Hier ist oft nur ein Familienmitglied deutschstämmig,  und konnte beim Danziger Konsulat der Bundesrepublik den deutschen Pass beantragen. Doch hat in Ermland und Masuren ein nicht unerheblicher Teil der Vereinsmitglieder gar keinen zweiten Pass. Seit Polen EU-Mitglied ist und die Arbeitnehmerfreizügigkeit erreicht ist, hat die Bedeutung des deutschen Passes vor allem bei jungen Deutschstämmigen  abgenommen.

Viel Illusionen hat es unter den Deutschen in Ostróda nicht gegeben, sie wussten sich vom „Vaterland“ eher seufzend als begeistert an die Brust gedrückt. „ Für die bleiben wir Pollacken und hier waren wir die Hitlerowcy, wir sind den einen nicht ganz recht und den anderen auch nicht“ hört man hier allenthalben.

Natürlich gab der deutsche Pass seinen Inhabern vor allem die Möglichkeit legal in Deutschland zu arbeiten, als das mit dem polnischen Pass noch nicht möglich war. Sie entlasteten dadurch obendrein den heimischen Arbeitsmarkt und brachten Geld in ihre Heimatorte. Mit dem Neid ist es auch hierbei nicht mehr weit her, denn nun ist es egal ob ein Arbeitssuchender in Deutschland einen deutschen oder einen polnischen Pass hat.

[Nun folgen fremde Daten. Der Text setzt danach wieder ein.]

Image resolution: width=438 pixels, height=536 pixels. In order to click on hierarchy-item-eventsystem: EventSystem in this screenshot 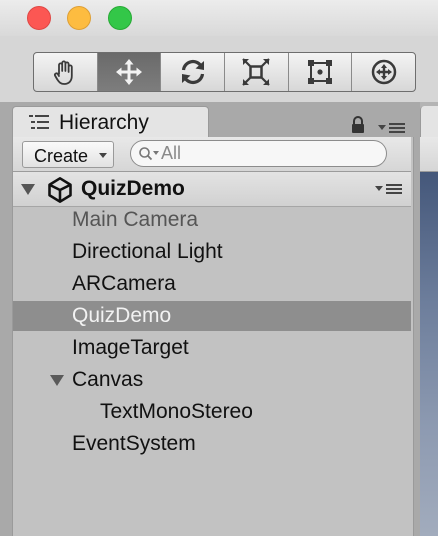, I will do `click(212, 444)`.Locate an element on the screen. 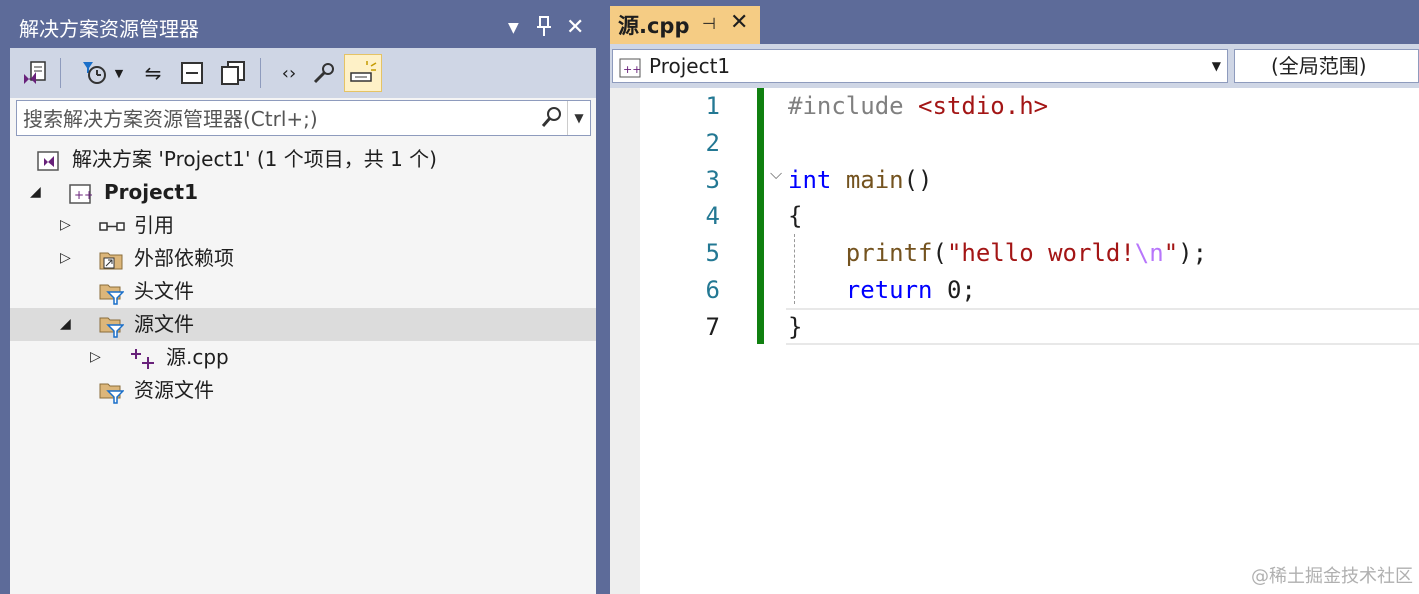 This screenshot has height=594, width=1419. tree-node-label: 解决方案 'Project1' (1 个项目，共 1 个) is located at coordinates (254, 159).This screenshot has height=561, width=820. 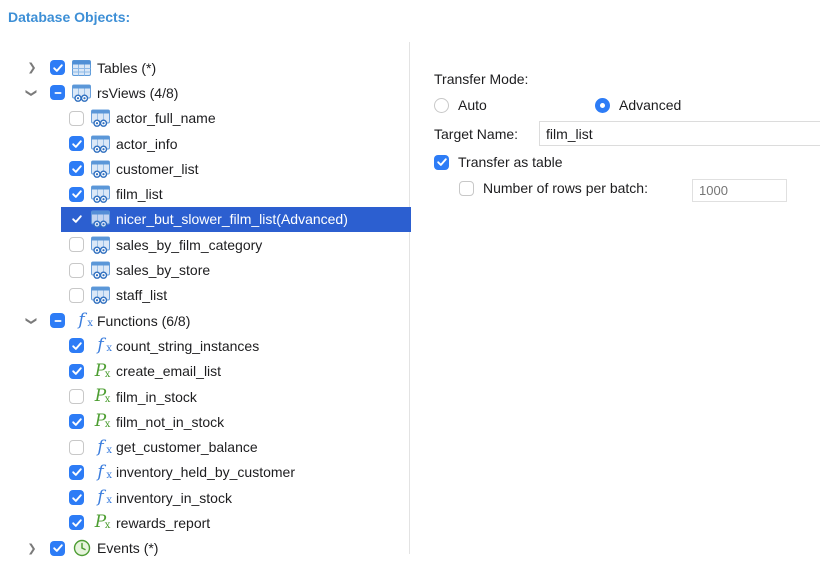 I want to click on target-name-input, so click(x=680, y=134).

Erst ein genauer Vergleich überzeugte seinerzeit Henryk Hoch davon, dass sein Pass kein Dokument zweiter Klasse war, er hatte immer angenommen, mit seinem hätte er nicht die vollen Rechte eines deutschen Staatsbürgers. Bei der Bundestagswahl hatten Menschen mit einem deutschen Passe erstmals das Recht mit zu wählen, auch wenn sie in Polen leben. „Das ist schön und wichtig, vor allem als Geste uns Deutschen in Polen gegenüber, aber noch wichtiger ist für uns das, was hier in Polen passiert und was wir selbst dazu beitragen können, dass Polen und Deutsche einander gute Nachbarn sind und die leidvolle Geschichte überwinden.“

Nein, eine emotionale Bewegung hätte ihm die Erteilung des deutschen Passes, nicht verursacht, eher ein kleines Stückchen Sicherheit, eine Perspektive ja Alternative falls Menschen wie er wieder einmal zwischen alle Stühle der Geschichte geraten, wofür der PiS-Vorsitzende Jarosław Kaczyński immer wieder mal sorgen möchte.